Kaminski pushed the button to the elevator and got inside. Just as the doors inched closed, Lissa March slipped between the panels. Her eyes were red and her makeup was smeared. She caught a glimpse of herself on the polished chrome-plated doors.
“I look like hell.”
“Going down?”
“I’m already down. But, no.” She reached over and pushed the STOP button. “I just wanted to tell you that Tori Connelly scared me.”
“How so?”
“Look, I know I shouldn’t have messed with Alex. I can’t even say it wasn’t my idea, you know, to make me look like a better person. And I wouldn’t lie about a dead man. She came to my condo after she found out. She’s a pretty woman, but she wasn’t pretty that day.”
Lissa took a breath. She was beautiful, smart. She’d made a big mistake and it was clear that she’d been paying for it.
“Tell me what happened,” he said.
“All right,” she said.
“From the beginning.”
Lissa March was sweaty from a workout on the elliptical machine in the living room of her top-floor Stadium District condo overlooking Commencement Bay. It was a Sunday afternoon and she relished the respite from Pacific Investments. While others were at church or with families on Sundays, she was usually at the office catching up on paperwork. Her job was her life. Lissa wrapped a towel around her neck, put on some smooth jazz, and poured herself some Evian with a slice of lime and looked out at the water. Things were good just then.

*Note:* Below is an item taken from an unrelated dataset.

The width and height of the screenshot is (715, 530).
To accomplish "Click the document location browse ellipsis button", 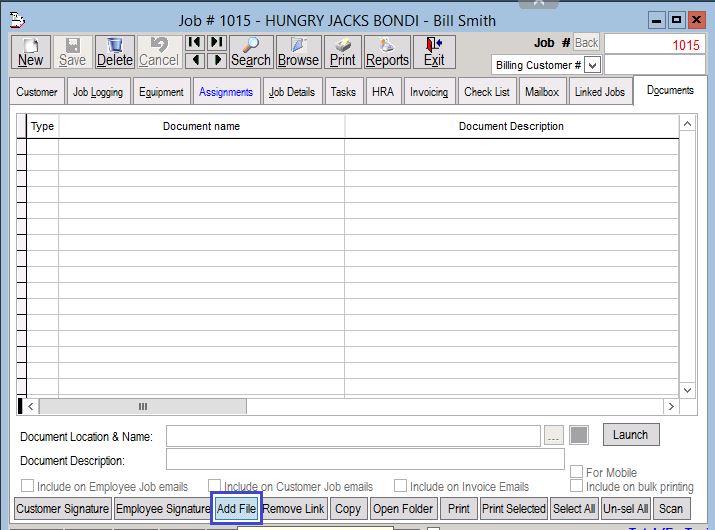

The mezzanine doorman buzzed to tell her that a woman was there with a delivery—a large bouquet of white lilies.
“Can she leave them?”
“She wants to come up. Says she knows you.”
Lissa wasn’t expecting a visitor, much less flowers. Fleetingly, she allowed herself to believe that Alex had sent them as a peace offering.
“Oh. Who is she?”
“Name’s Tori Connelly.”
Lissa could feel the air go out of the room. It wasn’t Alex, after all, but his wife. Lissa felt a wave of nausea. She never wanted to be the ugly part of a triangle. It was certainly nothing her Southern upbringing had ever considered even the remotest of possibilities. Her mom always said, “The other woman is always a tramp. Tramps always end up with nothing but a swim in a pool of shame.”
In that instance of guilt and introspection, Lissa felt she had no choice but take her lumps and steep in the shame of what she’d done.
“All right, send her up,” Lissa said. She patted her face with the towel, ran her fingers through her hair, and made the best of her attire by smoothing out the black T-shirt she wore over a pair of black workout shorts. She didn’t look good.
I don’t deserve to look good.
A knock on the door, and she opened it. Tori Connelly stood outside, poking the bouquet of overly perfumed lilies at Lissa.
“Are you alone?” she asked, her blue eyes sparking disgust as she ran the length of Lissa’s body.
Lissa’s face tightened, but she nodded. “Yes. I’m alone.” She knew that the comment was a dig, a suggestion that she’d pulled herself away from a horny suitor just then.
“You look so damp, I just thought . . .”
“What do you want?”
“I want you to get out of our lives.”
Lissa took a step backward. “I’m out. It’s over.”
“Really? I know women like you never give up on what you want. I brought these for you,” she said, shoving the white flowers at Lissa as if they were a weapon. “When my mom died we buried her with these, her favorite flower.”
Reflexively, Lissa took the bouquet thrust at her. “I don’t want any drama, Tori. I made a mistake. I’m working through it.”
“Poor you.”
Tori looked around the condo, her eyes taking in the expensive furnishings, the original artwork over the fireplace.
“You have expensive taste, Lissa. Uninteresting, but expensive. You can’t have my husband.”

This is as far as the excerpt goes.